Where the amount of injury is small and a large proportion of live grass remains in the injured areas, raise the mowing height to 5 cm, increase the number of fertilizer applications (as many as five or six, starting early April and ending mid September), and increase the frequency of irrigation to stimulate the lawn into rapid growth to heal the damaged areas. Once the injured area has been filled in, the fertilizer, irrigation and mowing program should be returned to normal.
For immediate results, spot sodding can also be done to repair areas of the lawn. Prepare the soil as for seeding but allow for the thickness of the sod to be at the same level as the existing lawn. Maintain good moisture until the sod is well rooted. Resodding can be done throughout the season providing irrigation is available.
Occasionally, grassy weed problems such as clumps of orchardgrass, or tall fescue may occur in areas of the lawn (Figure 3).

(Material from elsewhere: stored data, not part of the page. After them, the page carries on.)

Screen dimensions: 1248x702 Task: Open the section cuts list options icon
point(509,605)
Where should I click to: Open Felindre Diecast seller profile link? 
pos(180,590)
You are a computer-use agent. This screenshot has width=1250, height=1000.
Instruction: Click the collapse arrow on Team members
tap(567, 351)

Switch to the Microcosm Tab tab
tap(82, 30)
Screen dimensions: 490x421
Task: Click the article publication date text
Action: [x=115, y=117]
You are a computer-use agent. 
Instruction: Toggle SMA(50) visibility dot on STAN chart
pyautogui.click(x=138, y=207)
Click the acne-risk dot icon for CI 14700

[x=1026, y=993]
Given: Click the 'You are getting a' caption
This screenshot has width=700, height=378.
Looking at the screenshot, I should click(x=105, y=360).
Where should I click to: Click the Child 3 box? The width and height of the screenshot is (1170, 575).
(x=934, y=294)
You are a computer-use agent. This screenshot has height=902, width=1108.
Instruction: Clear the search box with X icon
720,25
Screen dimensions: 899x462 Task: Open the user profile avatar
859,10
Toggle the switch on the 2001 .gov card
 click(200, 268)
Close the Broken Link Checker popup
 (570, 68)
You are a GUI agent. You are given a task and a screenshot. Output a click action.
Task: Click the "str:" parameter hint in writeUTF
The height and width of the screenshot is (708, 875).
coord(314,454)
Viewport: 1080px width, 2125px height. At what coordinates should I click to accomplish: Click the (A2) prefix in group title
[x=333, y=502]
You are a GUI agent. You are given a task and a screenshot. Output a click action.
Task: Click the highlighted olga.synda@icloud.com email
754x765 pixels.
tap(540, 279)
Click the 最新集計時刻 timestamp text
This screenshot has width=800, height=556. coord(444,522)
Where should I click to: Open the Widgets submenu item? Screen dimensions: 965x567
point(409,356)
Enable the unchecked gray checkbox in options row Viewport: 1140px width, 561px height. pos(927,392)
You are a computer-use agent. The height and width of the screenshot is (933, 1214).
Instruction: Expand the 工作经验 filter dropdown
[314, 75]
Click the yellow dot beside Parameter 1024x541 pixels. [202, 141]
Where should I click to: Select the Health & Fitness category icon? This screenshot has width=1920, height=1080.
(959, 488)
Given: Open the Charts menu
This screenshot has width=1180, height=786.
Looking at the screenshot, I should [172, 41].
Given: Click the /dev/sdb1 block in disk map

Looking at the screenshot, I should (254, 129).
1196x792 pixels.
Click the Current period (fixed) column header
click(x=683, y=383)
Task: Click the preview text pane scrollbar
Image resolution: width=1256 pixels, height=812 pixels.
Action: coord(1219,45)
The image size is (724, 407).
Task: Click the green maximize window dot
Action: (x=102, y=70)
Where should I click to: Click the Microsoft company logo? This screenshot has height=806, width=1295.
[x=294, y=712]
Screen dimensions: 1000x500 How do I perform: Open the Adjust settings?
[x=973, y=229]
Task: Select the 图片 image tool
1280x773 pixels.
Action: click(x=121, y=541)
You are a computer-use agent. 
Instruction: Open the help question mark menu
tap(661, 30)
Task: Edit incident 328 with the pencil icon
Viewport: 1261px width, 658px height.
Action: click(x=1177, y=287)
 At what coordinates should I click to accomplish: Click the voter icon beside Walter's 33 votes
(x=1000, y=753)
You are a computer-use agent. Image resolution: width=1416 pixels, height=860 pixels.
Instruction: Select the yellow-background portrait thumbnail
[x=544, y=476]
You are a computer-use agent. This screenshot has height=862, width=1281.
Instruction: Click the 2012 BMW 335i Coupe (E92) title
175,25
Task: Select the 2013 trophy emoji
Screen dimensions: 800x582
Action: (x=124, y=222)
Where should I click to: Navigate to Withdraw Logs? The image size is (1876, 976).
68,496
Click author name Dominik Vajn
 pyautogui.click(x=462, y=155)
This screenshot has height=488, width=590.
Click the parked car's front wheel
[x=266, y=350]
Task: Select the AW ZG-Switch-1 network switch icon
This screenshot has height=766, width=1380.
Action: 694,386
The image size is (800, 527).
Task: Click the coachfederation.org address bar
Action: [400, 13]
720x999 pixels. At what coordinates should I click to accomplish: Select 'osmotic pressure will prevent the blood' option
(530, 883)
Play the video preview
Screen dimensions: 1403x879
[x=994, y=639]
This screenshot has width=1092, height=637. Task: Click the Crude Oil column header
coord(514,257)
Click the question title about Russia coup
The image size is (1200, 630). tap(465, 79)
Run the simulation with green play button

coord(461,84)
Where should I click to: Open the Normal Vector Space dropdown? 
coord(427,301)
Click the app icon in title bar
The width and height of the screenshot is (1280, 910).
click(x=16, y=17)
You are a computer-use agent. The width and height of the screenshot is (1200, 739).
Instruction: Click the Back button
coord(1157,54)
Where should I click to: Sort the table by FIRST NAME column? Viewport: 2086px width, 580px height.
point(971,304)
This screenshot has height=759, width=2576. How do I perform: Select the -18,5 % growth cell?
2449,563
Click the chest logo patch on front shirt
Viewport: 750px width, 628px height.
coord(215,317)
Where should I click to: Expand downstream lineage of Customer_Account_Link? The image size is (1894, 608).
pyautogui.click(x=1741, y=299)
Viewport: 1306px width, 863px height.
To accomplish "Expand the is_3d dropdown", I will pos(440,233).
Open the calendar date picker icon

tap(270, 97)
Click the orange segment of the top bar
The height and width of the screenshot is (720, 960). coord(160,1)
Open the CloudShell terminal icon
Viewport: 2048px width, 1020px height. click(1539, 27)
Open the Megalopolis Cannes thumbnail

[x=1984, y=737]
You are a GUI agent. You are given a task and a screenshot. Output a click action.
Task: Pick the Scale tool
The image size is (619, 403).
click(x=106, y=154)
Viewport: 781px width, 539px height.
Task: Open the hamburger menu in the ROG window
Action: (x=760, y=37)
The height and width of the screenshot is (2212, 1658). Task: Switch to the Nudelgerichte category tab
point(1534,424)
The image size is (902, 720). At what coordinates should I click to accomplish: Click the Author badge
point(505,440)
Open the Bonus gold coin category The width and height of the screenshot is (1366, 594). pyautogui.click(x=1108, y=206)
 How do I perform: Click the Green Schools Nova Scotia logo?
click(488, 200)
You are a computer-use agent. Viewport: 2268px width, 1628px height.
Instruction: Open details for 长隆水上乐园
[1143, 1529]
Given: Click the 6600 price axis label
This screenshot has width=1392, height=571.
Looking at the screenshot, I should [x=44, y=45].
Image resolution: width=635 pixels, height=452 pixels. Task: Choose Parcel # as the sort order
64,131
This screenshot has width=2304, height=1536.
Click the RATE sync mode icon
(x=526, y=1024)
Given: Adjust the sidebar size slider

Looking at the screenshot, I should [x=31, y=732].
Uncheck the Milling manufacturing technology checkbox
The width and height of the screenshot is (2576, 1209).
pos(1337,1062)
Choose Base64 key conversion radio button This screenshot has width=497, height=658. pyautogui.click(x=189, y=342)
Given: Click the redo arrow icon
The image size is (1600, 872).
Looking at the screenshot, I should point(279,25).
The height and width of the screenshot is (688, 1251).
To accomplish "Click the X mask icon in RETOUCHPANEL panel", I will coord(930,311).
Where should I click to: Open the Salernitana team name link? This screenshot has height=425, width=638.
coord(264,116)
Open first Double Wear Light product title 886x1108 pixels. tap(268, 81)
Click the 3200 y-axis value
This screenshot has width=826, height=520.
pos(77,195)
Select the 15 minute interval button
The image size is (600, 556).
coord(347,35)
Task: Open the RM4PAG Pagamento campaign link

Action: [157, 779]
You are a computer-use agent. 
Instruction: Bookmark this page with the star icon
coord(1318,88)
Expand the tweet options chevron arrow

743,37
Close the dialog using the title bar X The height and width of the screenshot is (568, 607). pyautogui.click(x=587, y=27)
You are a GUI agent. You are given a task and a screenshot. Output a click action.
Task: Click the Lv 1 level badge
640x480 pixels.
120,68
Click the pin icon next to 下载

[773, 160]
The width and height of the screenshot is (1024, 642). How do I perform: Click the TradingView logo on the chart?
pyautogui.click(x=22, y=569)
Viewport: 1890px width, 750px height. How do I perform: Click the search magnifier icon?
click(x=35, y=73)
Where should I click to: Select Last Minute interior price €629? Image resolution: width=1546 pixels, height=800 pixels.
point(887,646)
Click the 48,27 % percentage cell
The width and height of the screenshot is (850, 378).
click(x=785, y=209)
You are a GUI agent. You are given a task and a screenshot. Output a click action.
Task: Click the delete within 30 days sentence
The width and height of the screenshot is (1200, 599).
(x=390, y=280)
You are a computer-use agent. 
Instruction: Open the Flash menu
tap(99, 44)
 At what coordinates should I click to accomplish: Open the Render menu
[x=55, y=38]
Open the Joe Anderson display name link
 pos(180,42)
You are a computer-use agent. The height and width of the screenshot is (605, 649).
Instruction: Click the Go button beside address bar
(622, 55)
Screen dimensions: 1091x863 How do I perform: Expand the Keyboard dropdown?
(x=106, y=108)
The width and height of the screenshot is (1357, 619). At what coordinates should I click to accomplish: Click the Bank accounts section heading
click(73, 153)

These weed problems can be corrected by digging them out. On high maintenance lawns patches of creeping bentgrass may appear. Raking the area and reducing the watering frequency may assist in reducing the bentgrass. Quack grass is generally only a problem in poorly maintained lawns.
Figure 3. Unwanted grass species can be undesirable. These can be removed by hand-weeding.
By increasing fertility and maintenance of the lawn the turf can usually crowd out the quackgrass.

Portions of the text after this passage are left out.